Closed watsonar closed 5 years ago
Hello. How long did you let this step run? It appears to simply not have finished running.
Hi! I never stop the job running, it simply stops on its own during this step. I've tried 3 times on separate days to see if it was an issue with our server, and this has happened every time.
In what sense does it "stop on it own"? Are you returned to the command line?
I'm running it on a server with clusterize, and when I check the queue it is gone from the queue. When I check the current processes that are running, it is also not listed. The log file created does not give an error or an exit code, which is odd, and otherwise ends with the same messages as the gtdbtk.log
file.
...
==> Finished processing 311 of 311 (100.0%) genomes.
[2019-01-07 15:11:48] INFO: Done.
[2019-01-07 15:11:48] INFO: Aligning markers in 311 genomes with 21 threads.
[2019-01-07 15:11:48] INFO: Processing 311 genomes identified as bacterial.
[2019-01-07 15:11:52] INFO: Read concatenated alignment for 21263 GTDB genomes.
[2019-01-07 15:15:42] INFO: Masking columns of multiple sequence alignment.
[2019-01-07 15:17:04] INFO: Masked alignment from 41155 to 5035 AA.
[2019-01-07 15:17:04] INFO: Creating concatenated alignment for 21574 taxa.
[2019-01-07 15:17:06] INFO: Done.
[2019-01-07 15:17:06] INFO: Placing 311 bacterial genomes into reference tree with pplacer (be patient).
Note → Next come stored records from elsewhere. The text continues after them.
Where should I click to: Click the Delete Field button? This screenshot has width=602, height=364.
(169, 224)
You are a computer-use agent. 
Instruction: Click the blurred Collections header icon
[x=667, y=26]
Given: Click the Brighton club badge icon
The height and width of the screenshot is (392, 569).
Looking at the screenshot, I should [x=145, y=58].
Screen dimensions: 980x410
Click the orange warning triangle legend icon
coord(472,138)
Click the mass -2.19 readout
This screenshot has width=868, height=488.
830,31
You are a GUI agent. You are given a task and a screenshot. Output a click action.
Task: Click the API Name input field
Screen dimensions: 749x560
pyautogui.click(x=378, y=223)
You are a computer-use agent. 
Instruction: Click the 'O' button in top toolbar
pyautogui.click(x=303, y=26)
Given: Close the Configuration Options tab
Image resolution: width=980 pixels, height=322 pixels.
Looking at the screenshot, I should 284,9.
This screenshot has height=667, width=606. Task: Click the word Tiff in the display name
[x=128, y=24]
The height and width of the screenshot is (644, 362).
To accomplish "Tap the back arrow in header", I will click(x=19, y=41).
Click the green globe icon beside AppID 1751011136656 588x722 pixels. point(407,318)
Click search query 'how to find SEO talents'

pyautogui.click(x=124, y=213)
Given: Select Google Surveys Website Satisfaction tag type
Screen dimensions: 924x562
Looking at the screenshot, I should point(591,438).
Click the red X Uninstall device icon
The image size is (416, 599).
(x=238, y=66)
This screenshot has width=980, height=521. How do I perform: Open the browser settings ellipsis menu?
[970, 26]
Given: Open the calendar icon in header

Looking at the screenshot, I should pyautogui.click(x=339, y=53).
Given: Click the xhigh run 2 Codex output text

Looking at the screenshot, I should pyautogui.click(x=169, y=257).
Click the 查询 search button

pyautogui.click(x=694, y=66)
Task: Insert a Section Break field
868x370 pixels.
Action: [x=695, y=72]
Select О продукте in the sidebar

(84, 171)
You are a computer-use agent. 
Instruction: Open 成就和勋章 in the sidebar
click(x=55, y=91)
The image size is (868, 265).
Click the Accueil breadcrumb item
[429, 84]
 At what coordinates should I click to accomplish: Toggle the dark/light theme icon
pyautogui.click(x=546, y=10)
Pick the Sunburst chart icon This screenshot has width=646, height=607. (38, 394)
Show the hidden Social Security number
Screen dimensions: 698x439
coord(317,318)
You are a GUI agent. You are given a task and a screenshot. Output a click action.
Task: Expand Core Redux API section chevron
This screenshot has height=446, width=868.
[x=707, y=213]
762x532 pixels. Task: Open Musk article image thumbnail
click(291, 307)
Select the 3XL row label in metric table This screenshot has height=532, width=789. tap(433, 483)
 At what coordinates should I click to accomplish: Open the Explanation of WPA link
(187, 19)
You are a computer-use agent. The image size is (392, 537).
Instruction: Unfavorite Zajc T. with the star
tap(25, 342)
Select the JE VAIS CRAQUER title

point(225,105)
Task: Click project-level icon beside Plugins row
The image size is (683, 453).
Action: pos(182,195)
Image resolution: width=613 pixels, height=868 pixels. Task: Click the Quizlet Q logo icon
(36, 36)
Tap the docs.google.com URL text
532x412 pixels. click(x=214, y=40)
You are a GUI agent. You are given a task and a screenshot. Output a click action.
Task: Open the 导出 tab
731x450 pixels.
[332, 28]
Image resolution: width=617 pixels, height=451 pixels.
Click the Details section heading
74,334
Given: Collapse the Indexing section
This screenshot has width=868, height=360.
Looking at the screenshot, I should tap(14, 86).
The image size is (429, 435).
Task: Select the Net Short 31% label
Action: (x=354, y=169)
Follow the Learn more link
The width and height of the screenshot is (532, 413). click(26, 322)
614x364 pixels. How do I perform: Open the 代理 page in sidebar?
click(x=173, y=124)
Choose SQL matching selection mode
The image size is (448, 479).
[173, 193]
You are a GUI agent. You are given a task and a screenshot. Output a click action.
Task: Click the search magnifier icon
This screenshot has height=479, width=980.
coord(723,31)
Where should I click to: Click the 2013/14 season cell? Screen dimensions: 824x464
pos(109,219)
Can you check the standard error log for your process? There should be some way to access this via you cluster environment. I am guessing the program has crashed with an error message that would be written to stderr and not the GTDB-Tk log.
My post above is the last few lines of the standard error log, there was no error code. However, I re-tried running this today with more memory and it worked. Thank you for your help!
Glad to hear you have resolved the issue. Thank you for letting me know.
I am having the same problem on the pplacer step, as I am trying to place around 5000 dereplicated MAGs into the tree. My latest job ran out of memory on a 2TB RAM server. report from SGE qacct: maxvmem 1941.981G. I am using 0.1.6.
The log file ends with
[2019-02-07 21:27:00] INFO: GTDB-Tk v0.1.6
[2019-02-07 21:27:00] INFO: gtdbtk classify --genome_dir
This is the content of pplacer.bac120.out: Running pplacer v1.1.alpha19-0-g807f6f3 analysis on gtdb_rug2_output/gtdb_rug2.bac120.user_msa.fasta... Didn't find any reference sequences in given alignment file. Using supplied reference alignment. WARNING: your tree has zero pendant branch lengths. This can lead to zero likelihood values which will keep you from being able to place sequences. You can remove identical sequences with seqmagick. Pre-masking sequences... sequence length cut from 5035 to 5035. Warning: pplacer results make the most sense when the given tree is multifurcating at the root. See manual for details. Determining figs... figs disabled. Allocating memory for internal nodes... done. Caching likelihood information on reference tree... done. Pulling exponents... done. Preparing the edges for baseball... done.
Hello. I'm not sure why the memory requirements are so high. We have placed ~10,000 MAGs with GTDB-Tk and have not observed this level of memory requirement. We use a 256 GB machine. Are all your MAGs of a size typical for prokaryotes? Perhaps the high memory requirement is due to an extremely large bin?
Hi Donovan, Thanks for the reply. Our largest bin is 6.5M and all others are 6M or less. These are all good quality MAGs according to checkm (>80% complete, <10% contamination), and have been dereplicated using dRep.
Is it possible pplacer goes crazy on memory usage when it has a lot of threads?
I typically run GTDB-Tk with 64 CPUs and haven't had memory issues. As a sanity check, I'd try running GTDB-Tk with a single MAG using a single CPU.
Reality check with one 2M MAG on one core with 256G RAM. Required 68G RAM for 'Allocating memory for internal nodes'. 83G during 'Caching likelihood information on reference tree', through to 'Preparing the edges for baseball'. Up to 162G to the end of pplacer. maxvmem 162.746G to completion. gtdb_test.bac120.summary.tsv present and populated with data, but this did take a lot of RAM for one small MAG.
For further information, I originally installed using the bioconda recipe, but hit this bug https://github.com/Ecogenomics/GTDBTk/issues/83 and so updated to 0.1.6 as follows: pip install gtdbtk -U EDIT to add - I am reinstalling from the latest bioconda recipe as I see it has updated to 0.1.6. Will run again on the same MAG to compare.
Hello. This is what I would expect. The memory usage for pplacer is related to loading the GTDB-Tk reference tree into memory. I do not expect that this should increase substantially with each MAG. If you are able to test this I would appreciate it. I have not explored this formally, but as I indicated I have run >10,000 MAGs through GTDB-Tk on a machine with only 256 GB.
Hello. A clean bioconda install of 0.1.6 produced the same result with the same memory requirement as above. Adding a second MAG bumped the maxvmem to 190G (with --debug).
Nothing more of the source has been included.